• **TASK INSTRUCTIONS**
Return each line of the listing that has the word "input" in it.

• **EXTRACTED DATA**
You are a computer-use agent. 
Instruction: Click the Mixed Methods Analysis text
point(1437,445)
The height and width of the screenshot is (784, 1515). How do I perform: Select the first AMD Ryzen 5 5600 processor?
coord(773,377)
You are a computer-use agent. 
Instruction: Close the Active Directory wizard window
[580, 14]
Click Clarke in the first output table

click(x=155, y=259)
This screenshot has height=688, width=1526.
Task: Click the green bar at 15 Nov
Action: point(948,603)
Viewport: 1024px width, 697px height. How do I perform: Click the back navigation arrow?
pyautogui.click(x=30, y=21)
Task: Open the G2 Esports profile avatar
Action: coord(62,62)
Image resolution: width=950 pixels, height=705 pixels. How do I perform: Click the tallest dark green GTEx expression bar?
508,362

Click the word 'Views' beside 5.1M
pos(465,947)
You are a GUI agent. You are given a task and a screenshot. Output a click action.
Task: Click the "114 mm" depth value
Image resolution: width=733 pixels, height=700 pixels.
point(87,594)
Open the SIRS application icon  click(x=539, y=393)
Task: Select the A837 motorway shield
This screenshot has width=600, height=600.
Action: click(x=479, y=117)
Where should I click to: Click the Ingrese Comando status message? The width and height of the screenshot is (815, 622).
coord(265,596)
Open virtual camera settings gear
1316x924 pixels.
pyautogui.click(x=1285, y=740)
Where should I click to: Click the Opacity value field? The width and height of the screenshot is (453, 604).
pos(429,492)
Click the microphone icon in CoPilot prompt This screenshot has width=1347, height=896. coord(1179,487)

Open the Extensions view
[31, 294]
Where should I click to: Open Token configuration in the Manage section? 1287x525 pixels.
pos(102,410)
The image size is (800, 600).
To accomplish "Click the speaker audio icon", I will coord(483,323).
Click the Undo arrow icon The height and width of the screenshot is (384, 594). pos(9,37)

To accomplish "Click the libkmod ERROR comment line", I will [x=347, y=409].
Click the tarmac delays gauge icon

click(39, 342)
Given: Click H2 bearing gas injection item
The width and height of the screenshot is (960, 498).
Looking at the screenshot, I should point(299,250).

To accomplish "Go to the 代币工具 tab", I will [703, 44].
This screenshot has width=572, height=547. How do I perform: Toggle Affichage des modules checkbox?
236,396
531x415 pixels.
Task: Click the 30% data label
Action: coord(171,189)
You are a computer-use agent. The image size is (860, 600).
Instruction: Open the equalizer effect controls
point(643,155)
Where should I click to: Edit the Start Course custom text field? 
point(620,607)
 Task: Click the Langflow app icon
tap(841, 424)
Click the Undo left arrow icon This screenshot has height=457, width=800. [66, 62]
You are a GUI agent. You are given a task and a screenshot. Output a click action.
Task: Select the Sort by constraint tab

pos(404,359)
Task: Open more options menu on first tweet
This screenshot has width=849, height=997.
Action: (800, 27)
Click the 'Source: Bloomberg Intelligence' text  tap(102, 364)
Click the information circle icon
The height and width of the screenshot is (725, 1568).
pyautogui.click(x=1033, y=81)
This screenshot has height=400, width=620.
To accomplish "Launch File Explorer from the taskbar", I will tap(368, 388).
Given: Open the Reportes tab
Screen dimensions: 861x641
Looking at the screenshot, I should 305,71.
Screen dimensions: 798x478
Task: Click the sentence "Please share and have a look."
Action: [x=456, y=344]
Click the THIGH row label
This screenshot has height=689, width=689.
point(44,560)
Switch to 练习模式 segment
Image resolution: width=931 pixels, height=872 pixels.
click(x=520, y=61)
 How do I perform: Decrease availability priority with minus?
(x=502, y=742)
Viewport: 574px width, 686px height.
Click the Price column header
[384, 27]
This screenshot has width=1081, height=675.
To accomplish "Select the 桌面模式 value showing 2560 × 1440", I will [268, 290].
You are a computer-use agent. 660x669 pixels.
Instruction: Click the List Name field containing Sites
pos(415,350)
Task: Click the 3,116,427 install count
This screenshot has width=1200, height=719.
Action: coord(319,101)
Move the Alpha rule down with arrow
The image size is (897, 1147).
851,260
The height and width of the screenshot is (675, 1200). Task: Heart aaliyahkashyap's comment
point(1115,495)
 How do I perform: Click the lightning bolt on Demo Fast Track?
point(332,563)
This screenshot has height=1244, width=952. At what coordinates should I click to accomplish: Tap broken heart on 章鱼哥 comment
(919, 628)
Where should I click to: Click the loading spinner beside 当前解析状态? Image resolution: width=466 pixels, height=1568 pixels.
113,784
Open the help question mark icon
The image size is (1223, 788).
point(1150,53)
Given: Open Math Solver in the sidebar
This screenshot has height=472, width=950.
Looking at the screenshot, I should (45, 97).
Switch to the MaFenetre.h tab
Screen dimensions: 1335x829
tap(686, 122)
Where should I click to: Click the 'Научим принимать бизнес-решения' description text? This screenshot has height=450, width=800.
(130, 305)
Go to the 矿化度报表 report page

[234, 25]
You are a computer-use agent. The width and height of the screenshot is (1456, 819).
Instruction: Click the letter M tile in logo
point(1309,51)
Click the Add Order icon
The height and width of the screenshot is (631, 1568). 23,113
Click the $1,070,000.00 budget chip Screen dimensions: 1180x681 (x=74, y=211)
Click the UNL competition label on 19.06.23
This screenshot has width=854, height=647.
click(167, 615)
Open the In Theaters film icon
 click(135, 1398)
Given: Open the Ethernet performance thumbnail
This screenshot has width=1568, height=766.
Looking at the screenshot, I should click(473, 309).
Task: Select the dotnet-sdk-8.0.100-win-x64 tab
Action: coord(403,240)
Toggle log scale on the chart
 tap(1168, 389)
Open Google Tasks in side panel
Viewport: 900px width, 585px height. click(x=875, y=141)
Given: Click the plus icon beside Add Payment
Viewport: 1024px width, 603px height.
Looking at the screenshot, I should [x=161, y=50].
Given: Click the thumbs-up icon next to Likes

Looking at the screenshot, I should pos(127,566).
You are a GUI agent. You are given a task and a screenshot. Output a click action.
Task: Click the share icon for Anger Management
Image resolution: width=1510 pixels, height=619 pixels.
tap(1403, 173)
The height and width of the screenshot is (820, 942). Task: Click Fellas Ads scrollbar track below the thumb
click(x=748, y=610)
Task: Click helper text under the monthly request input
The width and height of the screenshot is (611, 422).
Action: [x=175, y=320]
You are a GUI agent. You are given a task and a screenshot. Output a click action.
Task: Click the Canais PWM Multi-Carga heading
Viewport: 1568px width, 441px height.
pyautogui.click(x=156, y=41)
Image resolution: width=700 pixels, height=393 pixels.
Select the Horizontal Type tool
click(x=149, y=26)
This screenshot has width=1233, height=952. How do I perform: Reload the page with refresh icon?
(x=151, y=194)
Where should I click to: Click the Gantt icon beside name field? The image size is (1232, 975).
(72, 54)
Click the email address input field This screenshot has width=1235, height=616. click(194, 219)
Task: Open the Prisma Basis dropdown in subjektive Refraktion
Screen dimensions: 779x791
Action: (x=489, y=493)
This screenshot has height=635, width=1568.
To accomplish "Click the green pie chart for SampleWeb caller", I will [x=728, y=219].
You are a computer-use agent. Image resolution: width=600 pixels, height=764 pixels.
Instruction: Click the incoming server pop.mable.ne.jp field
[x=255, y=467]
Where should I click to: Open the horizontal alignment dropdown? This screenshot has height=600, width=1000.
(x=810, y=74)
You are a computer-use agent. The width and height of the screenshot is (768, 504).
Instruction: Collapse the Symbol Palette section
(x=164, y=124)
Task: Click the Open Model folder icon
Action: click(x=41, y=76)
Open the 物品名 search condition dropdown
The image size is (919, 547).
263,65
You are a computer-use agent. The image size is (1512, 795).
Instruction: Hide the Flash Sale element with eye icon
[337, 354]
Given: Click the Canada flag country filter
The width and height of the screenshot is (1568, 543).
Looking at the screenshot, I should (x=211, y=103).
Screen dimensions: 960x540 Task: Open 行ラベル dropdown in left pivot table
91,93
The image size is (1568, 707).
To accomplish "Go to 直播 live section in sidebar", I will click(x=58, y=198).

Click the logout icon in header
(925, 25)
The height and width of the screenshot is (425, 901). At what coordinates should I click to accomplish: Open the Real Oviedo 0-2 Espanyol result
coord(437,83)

• **SOLUTION TO THIS PROBLEM**
Task: Click helper text under the monthly request input
Click the email address input field This screenshot has width=1235, height=616. click(194, 219)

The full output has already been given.